The economic and technical feasibility of the method and the qualifications of technologists and welders are also taken into account.
Table of welded non-ferrous metals and types of welding used.
| Name of metal | Dugovaya | Argon-arc | Electroslag | Electron beam in vacuum | Gas |
| Aluminum | + | + | + | + | |
| Magnesium | + | + | |||
| Copper | + | + | + | ||
| Nickel | + | + | + | ||
| Titanium | + | + | |||
| Tantalum | + | + | |||
| Zirconium | + | + | |||
| Hafnium | + | + | |||
| Molybdenum | + | + | |||
| Tungsten | + | + | |||
| Niobium | + | + | |||
| Zinc | + | + | |||
| Silver | + | + | |||
| Vanadium | + | ||||
| Lead | + | + | + |
Properties of non-ferrous metals
Non-ferrous metals are practically never found in their pure form, but alloys made from them are in demand. The main areas of application of such alloys in industry are aviation, automotive, chemical and food industries. At home, copper, aluminum, nickel and other substances are most often used for welding.

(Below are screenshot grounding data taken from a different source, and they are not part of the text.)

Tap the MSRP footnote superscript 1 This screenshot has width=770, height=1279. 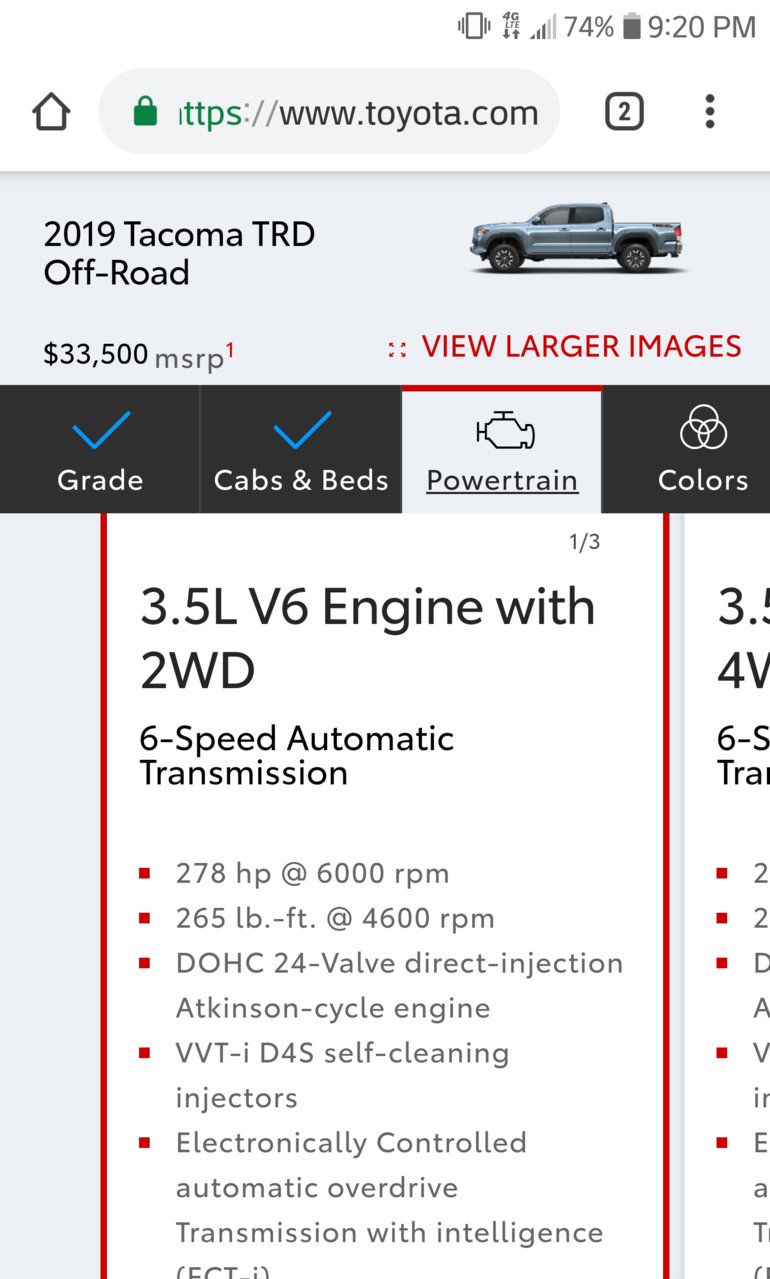coord(230,349)
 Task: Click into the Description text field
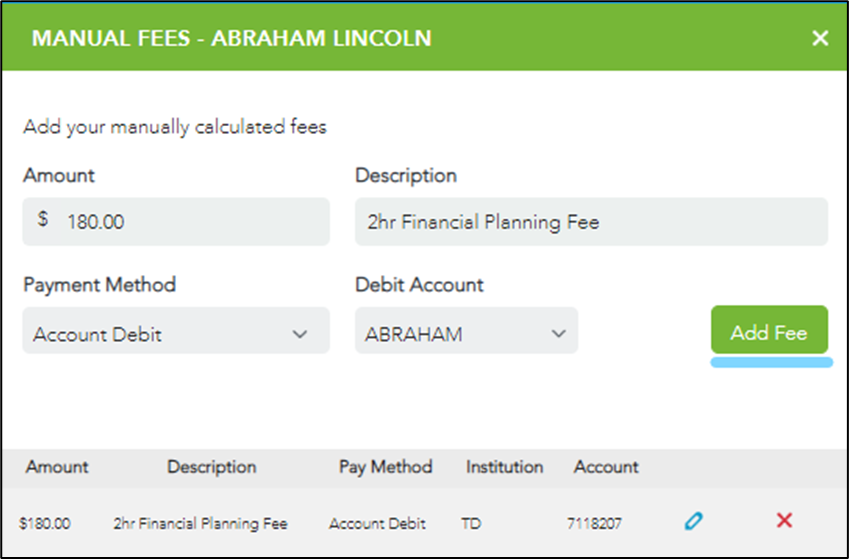pos(591,222)
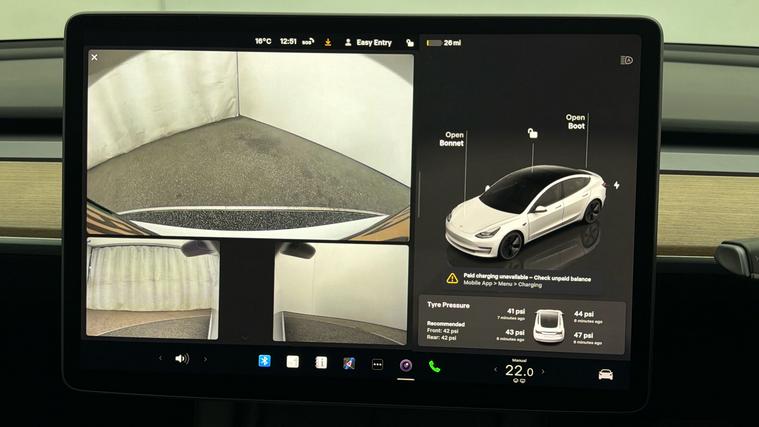Close the camera view

coord(95,58)
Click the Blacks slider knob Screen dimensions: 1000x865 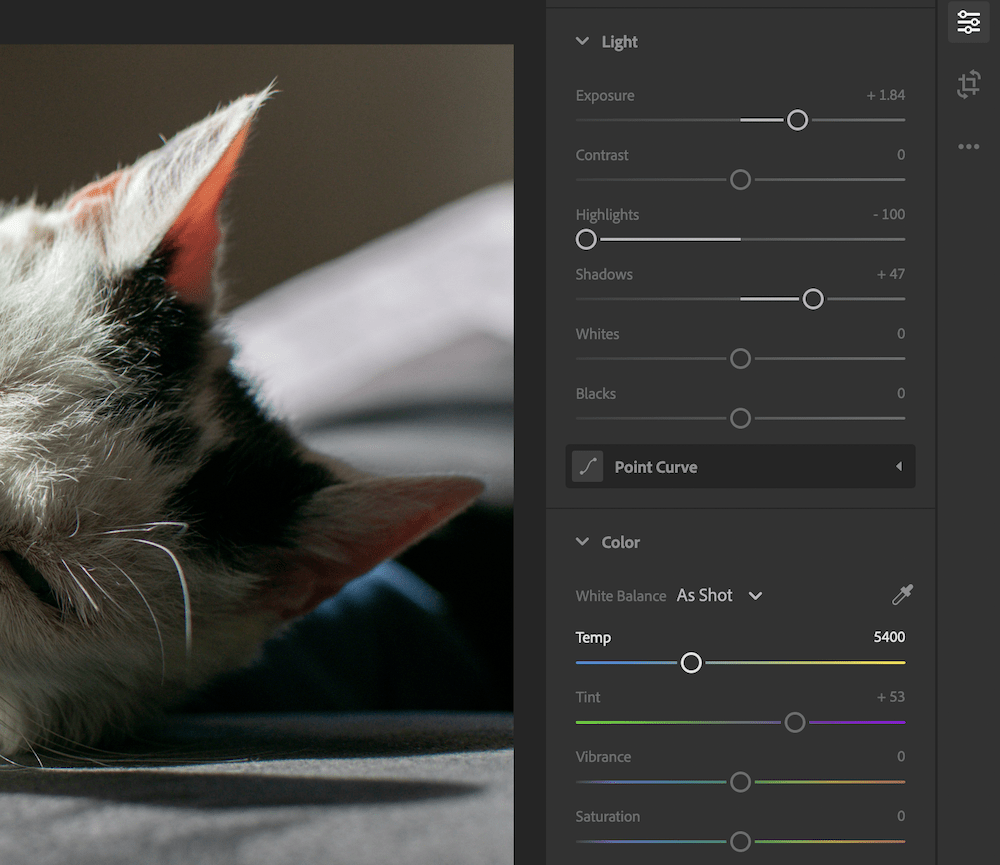click(740, 418)
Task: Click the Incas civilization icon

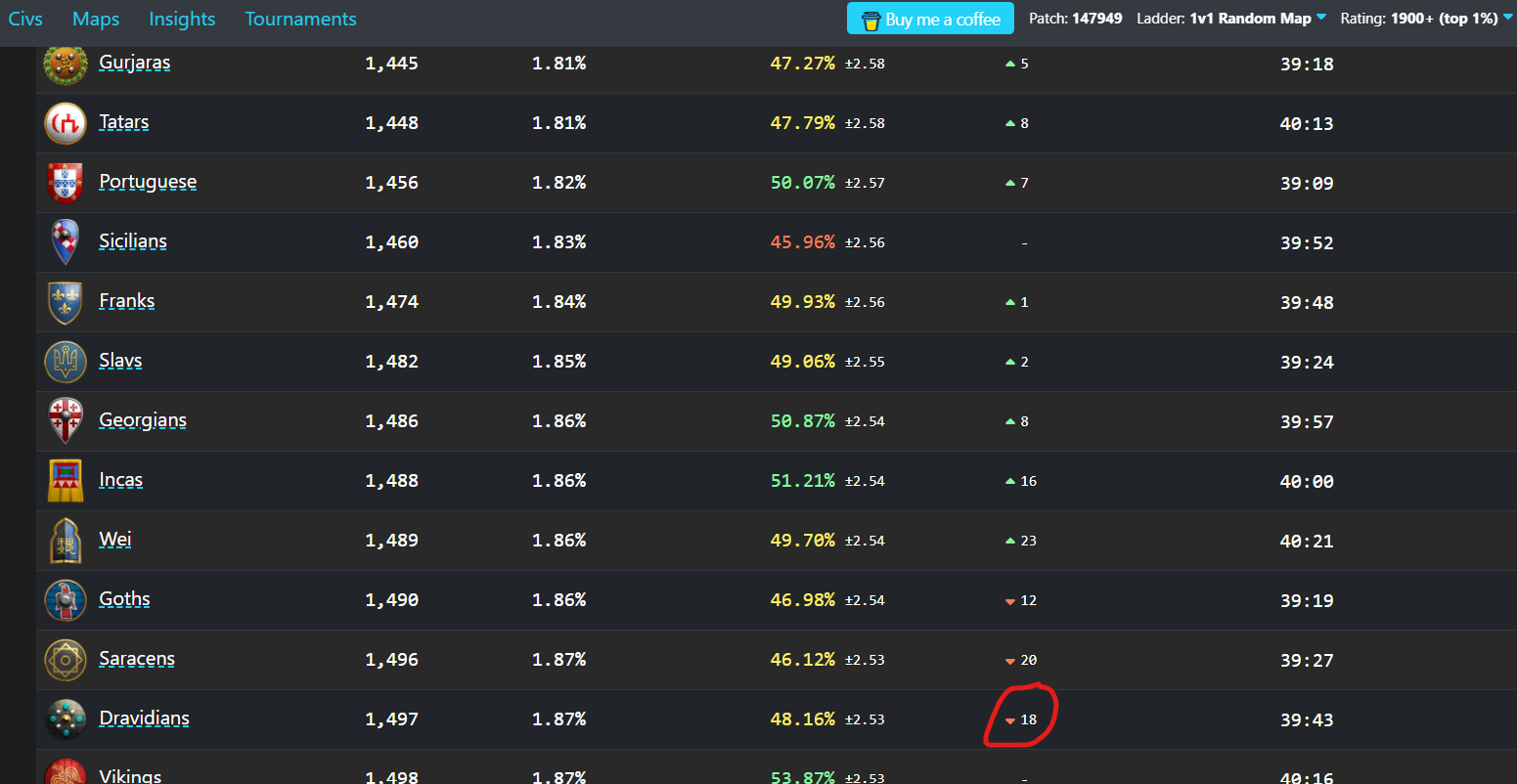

When carrying out welding work on non-ferrous metals and alloys, it is necessary to take into account their characteristics, type of welding and other nuances:
- Oxidation. Non-ferrous metals and alloys made from them are highly susceptible to the influence of oxygen, which is why an oxide film subsequently forms on their surface. This film prevents a strong connection and provokes the formation of cracks in the seam.
- Thermal conductivity. It manifests itself in the rapid cooling of the surfaces being welded. For a high-quality connection, preheating of the parts or sources of strong heat will be required.
- Melting temperature. There are metals that have different melting points with alloys, and therefore there is a high probability of evaporation of the “light” element. Speeding up the process will help avoid this.
- Loss of strength. During the heating process, non-ferrous metals can be destroyed by weak external influences. You must work with such substances with extreme caution.
- Interaction with the environment. Due to the characteristics of these metals and their alloys, welding should be performed exclusively in a shielding gas environment to achieve the required result.
Taking into account these nuances, you should not neglect the pre-treatment of parts for welding, namely the removal of oxides from the surface and degreasing the edges of the joint.